*** DATA UNDER STUDY ***

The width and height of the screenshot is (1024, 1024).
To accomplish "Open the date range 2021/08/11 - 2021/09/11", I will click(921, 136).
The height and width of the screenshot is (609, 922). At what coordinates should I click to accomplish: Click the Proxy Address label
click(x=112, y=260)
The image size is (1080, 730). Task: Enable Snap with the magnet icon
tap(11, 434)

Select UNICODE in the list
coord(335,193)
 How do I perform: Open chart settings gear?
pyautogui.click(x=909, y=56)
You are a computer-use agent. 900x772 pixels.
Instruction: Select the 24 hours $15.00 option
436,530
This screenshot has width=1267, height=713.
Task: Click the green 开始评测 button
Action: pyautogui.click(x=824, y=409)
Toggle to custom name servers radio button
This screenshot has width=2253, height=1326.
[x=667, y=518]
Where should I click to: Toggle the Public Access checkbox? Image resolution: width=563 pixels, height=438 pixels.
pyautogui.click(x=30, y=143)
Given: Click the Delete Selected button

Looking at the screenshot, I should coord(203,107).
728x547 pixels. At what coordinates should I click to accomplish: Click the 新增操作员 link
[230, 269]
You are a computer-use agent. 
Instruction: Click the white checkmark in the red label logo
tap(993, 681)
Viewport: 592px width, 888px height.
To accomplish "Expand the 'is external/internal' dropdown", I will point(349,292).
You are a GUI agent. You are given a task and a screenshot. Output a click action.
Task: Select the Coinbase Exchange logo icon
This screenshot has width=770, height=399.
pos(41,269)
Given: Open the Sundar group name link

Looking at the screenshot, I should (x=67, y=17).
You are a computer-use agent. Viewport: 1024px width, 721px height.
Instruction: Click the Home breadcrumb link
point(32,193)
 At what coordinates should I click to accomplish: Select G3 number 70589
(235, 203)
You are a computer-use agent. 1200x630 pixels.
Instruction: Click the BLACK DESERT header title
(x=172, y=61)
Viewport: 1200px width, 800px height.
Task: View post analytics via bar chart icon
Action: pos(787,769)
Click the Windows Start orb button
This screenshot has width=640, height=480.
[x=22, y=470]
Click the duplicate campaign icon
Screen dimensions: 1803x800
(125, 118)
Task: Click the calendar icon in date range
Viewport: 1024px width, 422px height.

*** End of DATA UNDER STUDY ***

DIRECTIONS: Please reproduce exactly the lines in the listing above from the one containing "Select UNICODE in the list" through the one containing "You are a computer-use agent. 900x772 pixels.", both included, and nothing more.

WRITTEN SOLUTION:
Select UNICODE in the list
coord(335,193)
 How do I perform: Open chart settings gear?
pyautogui.click(x=909, y=56)
You are a computer-use agent. 900x772 pixels.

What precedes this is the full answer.